→ PROVIDED TEXT:
Many describe the Welsh poet and priest R.S. Thomas as a “poet of the cross,” and his poems often include the stark image of an empty cross – or an “untenanted” one, in his words. His untenanted cross no longer bears death, however, but witnesses life.
There is nothing kind or warm about a cross. Its power lies in its austerity, like the angular harshness of R.S. Thomas’ poetry, or the Four Motets for a Time of Penitence by Francis Poulenc. Both were reacting to the bleakness of their surrounding landscapes – one evoking the forbidding, lonely existence of Welsh farmers, and the other writing his motets soon after the death of his dearest friend and during the ugliness of European war in the late 1930’s. With an economy of texture and a sense of desperation, Poulenc (uncharacteristically so) and Thomas (inseparably so) cause us to confront those difficult places where the silent cross stands, untenanted and unflinching, waiting until we are ready to receive its strength.
To one kneeling down no word came,
Only the wind’s song, saddening the lips
Of the grave saints, rigid in glass;
Or the dry whisper of unseen wings,
Bats not angels, in the high roof.

→ PROBLEM A:
Answer these questions from the passage on R.S. Thomas:
(i) What word does Thomas use for an empty cross?
(ii) Which work by Francis Poulenc does the passage name?
(iii) In the quoted lines of verse, what makes the dry whisper in the high roof?
→ PROBLEM B: Reproduce word for word the stretch of the passage on R.S. Thomas from "To one kneeling" through "the high roof.".

→ DATASET EXCERPT:
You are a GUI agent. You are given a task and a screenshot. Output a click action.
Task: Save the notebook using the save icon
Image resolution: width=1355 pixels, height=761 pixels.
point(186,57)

→ TASK RESULT A:
(i) "Untenanted."
(ii) The Four Motets for a Time of Penitence.
(iii) Bats, not angels.

→ TASK RESULT B:
To one kneeling down no word came,
Only the wind’s song, saddening the lips
Of the grave saints, rigid in glass;
Or the dry whisper of unseen wings,
Bats not angels, in the high roof.